— BEGIN Record excerpts —

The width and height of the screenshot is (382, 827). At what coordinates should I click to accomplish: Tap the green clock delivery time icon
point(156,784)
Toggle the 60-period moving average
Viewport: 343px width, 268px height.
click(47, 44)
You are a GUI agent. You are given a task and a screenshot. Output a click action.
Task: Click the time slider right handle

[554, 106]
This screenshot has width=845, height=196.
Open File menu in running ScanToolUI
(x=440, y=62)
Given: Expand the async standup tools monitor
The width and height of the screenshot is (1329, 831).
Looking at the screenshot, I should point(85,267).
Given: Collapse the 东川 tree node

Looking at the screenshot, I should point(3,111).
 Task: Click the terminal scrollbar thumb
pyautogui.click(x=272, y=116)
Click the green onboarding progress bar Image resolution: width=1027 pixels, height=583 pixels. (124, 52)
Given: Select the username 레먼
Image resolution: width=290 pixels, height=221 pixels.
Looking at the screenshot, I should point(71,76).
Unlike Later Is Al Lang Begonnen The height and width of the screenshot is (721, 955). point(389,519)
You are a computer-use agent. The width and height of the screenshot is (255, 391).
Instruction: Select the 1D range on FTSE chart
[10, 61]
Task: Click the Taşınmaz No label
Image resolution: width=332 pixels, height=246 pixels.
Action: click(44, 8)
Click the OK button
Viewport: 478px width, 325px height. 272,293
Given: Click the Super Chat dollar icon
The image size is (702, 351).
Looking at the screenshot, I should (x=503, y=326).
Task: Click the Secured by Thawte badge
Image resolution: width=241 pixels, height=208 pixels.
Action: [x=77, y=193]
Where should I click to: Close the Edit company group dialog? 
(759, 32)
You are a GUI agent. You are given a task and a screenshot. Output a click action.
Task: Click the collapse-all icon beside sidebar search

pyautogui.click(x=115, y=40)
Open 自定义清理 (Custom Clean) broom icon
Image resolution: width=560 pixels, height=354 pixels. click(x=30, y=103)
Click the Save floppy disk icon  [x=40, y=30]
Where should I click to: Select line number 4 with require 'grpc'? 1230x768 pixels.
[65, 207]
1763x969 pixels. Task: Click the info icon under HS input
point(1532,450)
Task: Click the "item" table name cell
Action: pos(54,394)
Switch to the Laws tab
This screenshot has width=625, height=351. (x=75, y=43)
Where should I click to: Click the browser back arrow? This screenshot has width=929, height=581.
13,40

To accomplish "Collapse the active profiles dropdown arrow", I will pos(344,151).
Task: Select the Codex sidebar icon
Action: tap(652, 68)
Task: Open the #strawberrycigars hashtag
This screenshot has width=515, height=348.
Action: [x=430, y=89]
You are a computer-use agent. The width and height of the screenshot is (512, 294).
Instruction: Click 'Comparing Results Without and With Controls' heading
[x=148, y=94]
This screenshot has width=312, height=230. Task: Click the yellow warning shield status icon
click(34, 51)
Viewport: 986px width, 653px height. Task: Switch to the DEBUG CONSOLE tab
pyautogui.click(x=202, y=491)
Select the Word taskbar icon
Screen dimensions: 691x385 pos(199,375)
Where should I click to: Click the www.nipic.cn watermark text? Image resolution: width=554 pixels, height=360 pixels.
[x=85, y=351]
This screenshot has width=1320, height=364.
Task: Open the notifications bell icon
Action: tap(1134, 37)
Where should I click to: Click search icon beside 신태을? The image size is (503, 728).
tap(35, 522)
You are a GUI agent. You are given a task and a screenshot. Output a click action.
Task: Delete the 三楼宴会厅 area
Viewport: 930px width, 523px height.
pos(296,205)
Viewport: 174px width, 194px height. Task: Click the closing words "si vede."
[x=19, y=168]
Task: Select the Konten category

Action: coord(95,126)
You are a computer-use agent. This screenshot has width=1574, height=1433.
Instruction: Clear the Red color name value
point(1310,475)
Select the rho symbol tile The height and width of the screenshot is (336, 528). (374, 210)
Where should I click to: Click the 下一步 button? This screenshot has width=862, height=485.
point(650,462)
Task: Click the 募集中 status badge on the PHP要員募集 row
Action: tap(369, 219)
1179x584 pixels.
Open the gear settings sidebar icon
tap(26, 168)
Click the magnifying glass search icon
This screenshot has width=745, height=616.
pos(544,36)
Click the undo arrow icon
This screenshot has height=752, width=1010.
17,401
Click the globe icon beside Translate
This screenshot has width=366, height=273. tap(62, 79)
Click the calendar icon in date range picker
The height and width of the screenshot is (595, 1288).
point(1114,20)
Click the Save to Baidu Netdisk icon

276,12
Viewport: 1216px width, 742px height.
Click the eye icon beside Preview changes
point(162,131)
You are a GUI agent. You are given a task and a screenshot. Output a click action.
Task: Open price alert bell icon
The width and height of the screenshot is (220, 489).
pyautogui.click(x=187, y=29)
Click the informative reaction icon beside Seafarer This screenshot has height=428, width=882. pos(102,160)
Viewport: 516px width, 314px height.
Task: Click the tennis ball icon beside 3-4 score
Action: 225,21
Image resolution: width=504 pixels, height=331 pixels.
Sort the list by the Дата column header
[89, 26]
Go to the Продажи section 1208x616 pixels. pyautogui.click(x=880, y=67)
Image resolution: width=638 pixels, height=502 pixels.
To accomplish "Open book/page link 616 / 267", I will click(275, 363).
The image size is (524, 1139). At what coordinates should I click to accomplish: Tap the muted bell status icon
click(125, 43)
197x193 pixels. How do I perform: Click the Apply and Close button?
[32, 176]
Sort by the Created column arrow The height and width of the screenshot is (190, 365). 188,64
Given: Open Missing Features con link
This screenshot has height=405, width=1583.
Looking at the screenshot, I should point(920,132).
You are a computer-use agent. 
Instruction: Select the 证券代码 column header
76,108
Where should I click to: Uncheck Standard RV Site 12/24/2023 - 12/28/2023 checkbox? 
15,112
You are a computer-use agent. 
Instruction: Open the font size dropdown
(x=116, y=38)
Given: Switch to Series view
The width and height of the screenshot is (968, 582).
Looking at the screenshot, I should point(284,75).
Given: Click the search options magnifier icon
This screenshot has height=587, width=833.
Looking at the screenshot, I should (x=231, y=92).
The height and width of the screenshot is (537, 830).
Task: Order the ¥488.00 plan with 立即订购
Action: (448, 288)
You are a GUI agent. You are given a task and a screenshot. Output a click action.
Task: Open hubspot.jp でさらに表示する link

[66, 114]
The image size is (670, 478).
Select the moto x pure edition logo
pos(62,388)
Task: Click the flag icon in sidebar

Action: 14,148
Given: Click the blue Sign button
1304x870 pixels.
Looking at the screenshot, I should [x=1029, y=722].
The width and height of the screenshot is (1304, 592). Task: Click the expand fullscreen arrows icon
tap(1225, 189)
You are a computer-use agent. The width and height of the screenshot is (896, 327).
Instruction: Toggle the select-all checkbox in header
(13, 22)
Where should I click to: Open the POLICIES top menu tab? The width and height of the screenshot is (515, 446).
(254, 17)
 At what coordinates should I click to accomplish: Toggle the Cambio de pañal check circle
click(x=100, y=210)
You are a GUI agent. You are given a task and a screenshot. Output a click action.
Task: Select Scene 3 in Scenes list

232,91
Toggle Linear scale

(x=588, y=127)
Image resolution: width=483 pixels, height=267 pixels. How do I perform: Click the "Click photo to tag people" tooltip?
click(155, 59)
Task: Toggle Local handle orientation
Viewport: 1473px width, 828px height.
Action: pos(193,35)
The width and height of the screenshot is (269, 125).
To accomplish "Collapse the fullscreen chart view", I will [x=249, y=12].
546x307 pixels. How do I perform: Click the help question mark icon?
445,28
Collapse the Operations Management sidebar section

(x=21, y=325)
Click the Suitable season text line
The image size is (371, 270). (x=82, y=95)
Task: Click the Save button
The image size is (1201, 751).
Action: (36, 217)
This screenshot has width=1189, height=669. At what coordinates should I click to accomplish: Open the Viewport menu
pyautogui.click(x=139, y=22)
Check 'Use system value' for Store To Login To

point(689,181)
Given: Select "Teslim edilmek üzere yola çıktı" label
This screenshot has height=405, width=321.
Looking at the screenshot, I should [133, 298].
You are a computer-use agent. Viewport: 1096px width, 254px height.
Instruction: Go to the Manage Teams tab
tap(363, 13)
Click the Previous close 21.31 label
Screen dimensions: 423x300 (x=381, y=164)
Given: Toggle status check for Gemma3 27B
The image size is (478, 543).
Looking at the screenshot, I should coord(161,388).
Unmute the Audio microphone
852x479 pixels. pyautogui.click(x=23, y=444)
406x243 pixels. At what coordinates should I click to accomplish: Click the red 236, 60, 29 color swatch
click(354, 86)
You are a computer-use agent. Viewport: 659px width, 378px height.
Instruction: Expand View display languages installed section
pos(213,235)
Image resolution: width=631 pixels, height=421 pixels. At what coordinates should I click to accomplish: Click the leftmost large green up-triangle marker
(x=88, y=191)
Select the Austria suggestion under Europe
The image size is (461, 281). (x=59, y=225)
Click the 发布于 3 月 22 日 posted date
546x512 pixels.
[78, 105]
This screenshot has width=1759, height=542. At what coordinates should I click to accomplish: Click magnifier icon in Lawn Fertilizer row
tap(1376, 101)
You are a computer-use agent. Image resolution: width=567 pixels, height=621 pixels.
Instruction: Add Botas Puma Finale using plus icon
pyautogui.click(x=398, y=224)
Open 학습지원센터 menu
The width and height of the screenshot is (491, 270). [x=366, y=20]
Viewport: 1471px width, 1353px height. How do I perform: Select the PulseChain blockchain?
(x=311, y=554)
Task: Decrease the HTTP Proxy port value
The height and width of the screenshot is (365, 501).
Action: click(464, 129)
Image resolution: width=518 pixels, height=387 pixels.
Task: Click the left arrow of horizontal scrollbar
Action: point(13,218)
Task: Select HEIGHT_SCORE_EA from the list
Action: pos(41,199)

— END Record excerpts —

— Task objective —
In the part of the items that opens with the line containing "You are a computer-use agent. Viewport: 1096px" and closes with the line containing "Screen dimensions: 423x300 (x=381, y=164)", rename "Manage Teams" to "Manage Groups" and reproduce those lines with nothing else altered.

— Task result —
You are a computer-use agent. Viewport: 1096px width, 254px height.
Instruction: Go to the Manage Groups tab
tap(363, 13)
Click the Previous close 21.31 label
Screen dimensions: 423x300 (x=381, y=164)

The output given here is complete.